Dr Toetik Rahayuningsih SH M Hum, seorang pakar hukum pidana Fakultas Hukum Universitas Airlangga (FH UNAIR) turut memberikan tanggapan. Menurutnya, karena proses hukum kini masih sampai tahap ‘dugaan’, maka diskusi mengenai ACT harus dilakukan dengan hati-hati. Hal ini disampaikan Toetik dalam diskusi yang diselenggarakan FH bertajuk ACT dan Penyalahgunaan Donasi Umat: Perspektif Pidana.

“Tidak perlu putusan pengadilan untuk membubarkan korporasi ACT ini, karena dia izinnya merupakan (usaha, Red) sosial. Yang berwenang menutup sementara adalah Kementerian Sosial selagi (dilakukan, Red) pemeriksaan Bareskrim,” ujar alumnus sarjana Universitas Airlangga tersebut, Rabu (13/7/2022).

Menurut Toetik, ACT sebagai lembaga zakat mungkin melihat adanya celah di antara besarnya pendapatan donor yang didapatkan.
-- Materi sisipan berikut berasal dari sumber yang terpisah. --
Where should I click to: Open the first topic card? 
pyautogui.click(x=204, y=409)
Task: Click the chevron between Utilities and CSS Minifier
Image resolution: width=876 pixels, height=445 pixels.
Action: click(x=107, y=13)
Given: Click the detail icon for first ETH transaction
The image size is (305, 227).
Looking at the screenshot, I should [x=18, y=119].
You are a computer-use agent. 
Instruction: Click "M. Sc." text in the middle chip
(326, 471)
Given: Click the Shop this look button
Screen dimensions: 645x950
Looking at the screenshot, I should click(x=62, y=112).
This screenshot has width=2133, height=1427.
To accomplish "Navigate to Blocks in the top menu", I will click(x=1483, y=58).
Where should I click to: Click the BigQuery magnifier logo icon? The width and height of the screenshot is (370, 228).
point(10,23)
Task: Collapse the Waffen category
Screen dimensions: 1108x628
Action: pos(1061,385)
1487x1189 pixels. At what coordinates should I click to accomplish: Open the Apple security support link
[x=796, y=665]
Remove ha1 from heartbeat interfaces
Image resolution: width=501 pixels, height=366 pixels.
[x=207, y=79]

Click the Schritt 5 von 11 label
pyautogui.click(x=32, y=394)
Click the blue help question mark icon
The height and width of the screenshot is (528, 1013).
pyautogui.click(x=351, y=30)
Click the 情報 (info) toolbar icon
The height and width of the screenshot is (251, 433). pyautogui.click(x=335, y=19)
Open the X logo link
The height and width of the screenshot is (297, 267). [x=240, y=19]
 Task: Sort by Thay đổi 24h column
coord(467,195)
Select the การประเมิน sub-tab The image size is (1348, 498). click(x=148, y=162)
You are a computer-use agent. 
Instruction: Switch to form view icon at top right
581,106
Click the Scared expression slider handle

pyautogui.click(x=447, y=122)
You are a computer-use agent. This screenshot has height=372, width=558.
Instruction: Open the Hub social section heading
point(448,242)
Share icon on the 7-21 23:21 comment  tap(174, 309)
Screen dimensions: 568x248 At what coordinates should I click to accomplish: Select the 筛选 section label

Bagaimana tidak, ACT telah didirikan sejak 2005 dan menunjukkan performa yang bagus selama bertahun-tahun. Reputasi ini kemudian membuat lebih banyak orang memilih ACT sebagai penampung amal. Terlebih dengan pengalaman ACT bekerja sama dengan yayasan luar negeri.

Ahyudin, eks presiden ACT dalam wawancara. (Foto: Detik.com)

Beberapa Kebijakan

Menurut Toetik, ada beberapa kebijakan yang harus dipertimbangkan dalam menyelidiki kasus ACT. Hal ini dikarenakan ACT terlibat dugaan pengiriman dana ke jaringan terorisme. Menurut Pusat Pelaporan dan Analisis Transaksi Keuangan, terdapat rekaman transaksi ACT kepada satu di antara 19 teroris yang berafiliasi dengan Al-Qaeda.

Di antaranya, tukas magister Universitas Diponegoro tersebut, terdapat setidaknya tiga undang-undang yang harus dipertimbangkan apabila dugaan terhadap ACT terbukti benar. Misalnya, Undang-Undang Nomor 9 Tahun 2013 tentang Pencegahan dan Pemberantasan Tindak Pidana Terorisme, Undang-Undang Nomor 8 Tahun 2010 tentang Pencegahan dan Pemberantasan Tindak Pencucian Uang, dan Undang-Undang Nomor 5 Tahun 2018 tentang Pemberantasan Tindak Pidana Terorisme.

Kasus ACT ini kemudian menimbulkan suatu gagasan apakah Pusat Pelaporan dan Analisis Transaksi Keuangan (PPATK) sebagai lembaga pelaporan harus ditambah wewenangnya. PPATK nantinya tidak hanya jadi lembaga intelijen, tetapi juga penegak hukum. Hal ini dirasa Toetik tidak perlu. Yang paling penting adalah bagaimana PPATK mengoptimalkan fungsi-fungsinya sebagai sebuah lembaga.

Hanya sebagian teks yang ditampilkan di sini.